The Rs 450 crore Mars Orbiter Mission was launched on PSLV-C25 in 2013.(File)

Bengaluru:

India’s Mars Orbiter ship has run out of propulsion and its battery has gone beyond the safe limit, fueling speculation that the country’s first interplanetary mission, ‘Mangalyaan’, may have finally completed its long strokes.

The Rs 450 crore Mars Orbiter Mission was launched on PSLV-C25 on November five, 2013, and the MOM spacecraft was successfully placed into Mars orbit on September 24, 2014 in its first attempt.

“Right now there’s no fuel. The satellite battery is flat,” sources at the Indian Space Research Organization (ISRO) told PTI. “Connection lost”.

However, there has been no official statement from the country’s national space agency, which is headquartered here.

With fuel on board, ISRO has been performing orbital maneuvers in the past to get the MOM spacecraft into a new orbit to avoid an impending eclipse.

“But there have been back-to-back eclipses, including one that lasted for seven and a half hours recently,” officials said, noting that all the propellant on the aging satellite had been consumed, provided its name was not disclosed.
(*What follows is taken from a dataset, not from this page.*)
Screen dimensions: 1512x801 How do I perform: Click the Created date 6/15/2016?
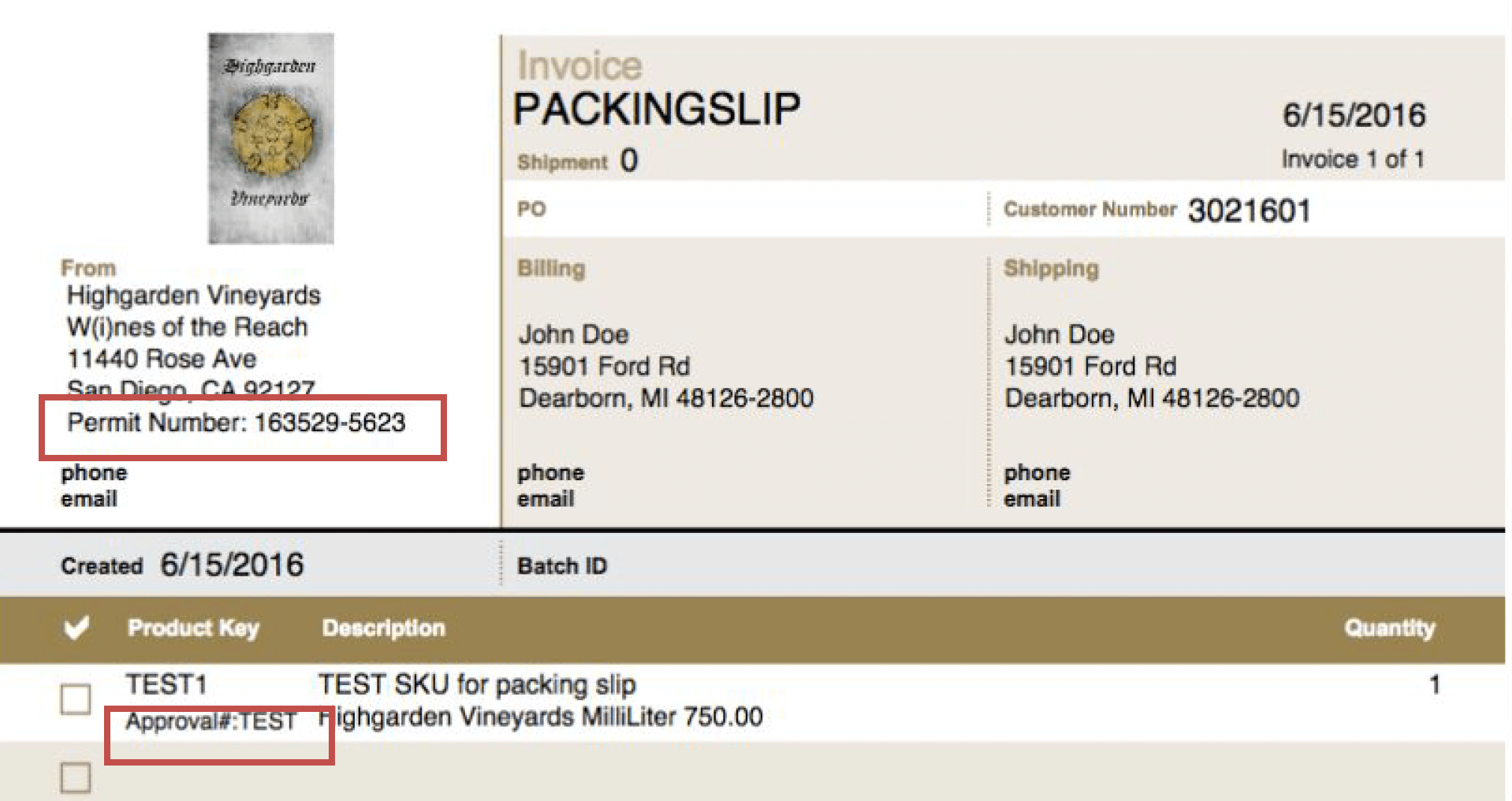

“Since the satellite battery is designed to only handle an eclipse time of approximately one hour and 40 minutes, a longer eclipse will push the battery beyond the safe limit,” said another official.
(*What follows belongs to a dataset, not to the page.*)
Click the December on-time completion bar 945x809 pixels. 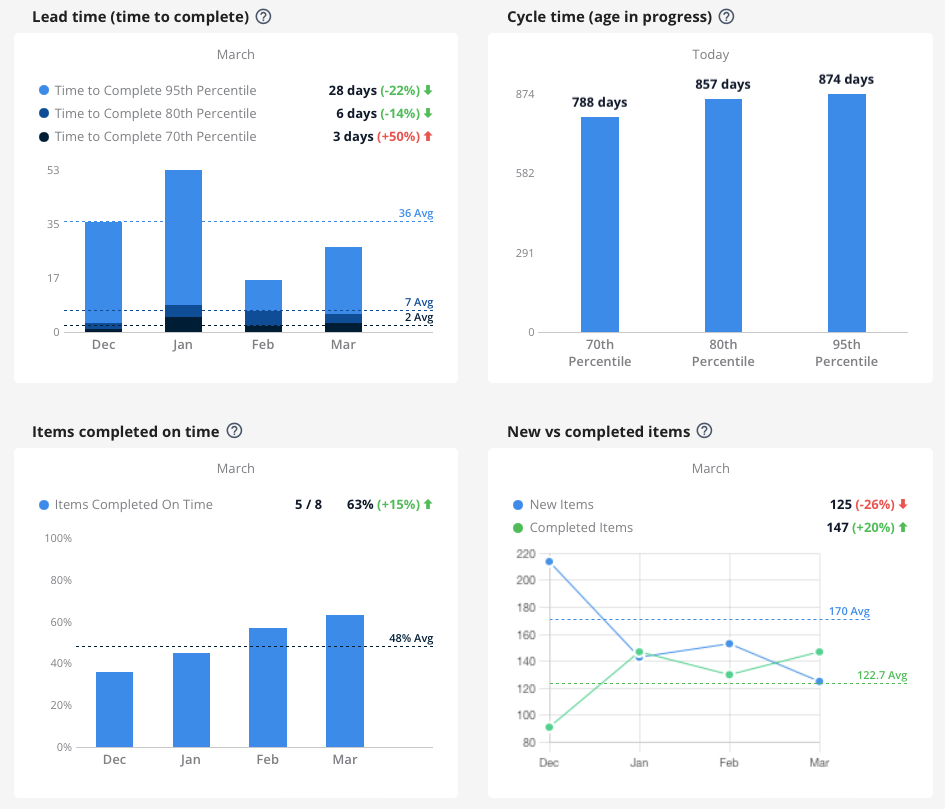pos(114,709)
ISRO officials noted that the Mars orbiter had operated for almost eight years, well beyond its designed six-month mission life.

“It did its job and delivered important scientific results,” they said. The mission’s objectives were primarily technological and the design, realization and launch of a Mars Orbiter spacecraft capable of operating with sufficient autonomy during the voyage phase; Mars orbit placement/capture and orbital phase around Mars.

MOM, a technology demonstration initiative, carried five scientific payloads (15 kg total), collecting data on surface geology, morphology, atmospheric processes, surface temperature and atmospheric escape process.

The five instruments are: Mars Color Camera (MCC), Thermal Infrared Imaging Spectrometer (TIS), Methane Sensor for Mars (MSM), Mars Exospheric Neutral Composition Analyzer (MENCA), and Lyman Alpha Photometer (LAP).

“MOM is credited with many laurels, including cost-effectiveness, short realization time, economic mass budget, and miniaturization of five heterogeneous science burdens,” ISRO officials said.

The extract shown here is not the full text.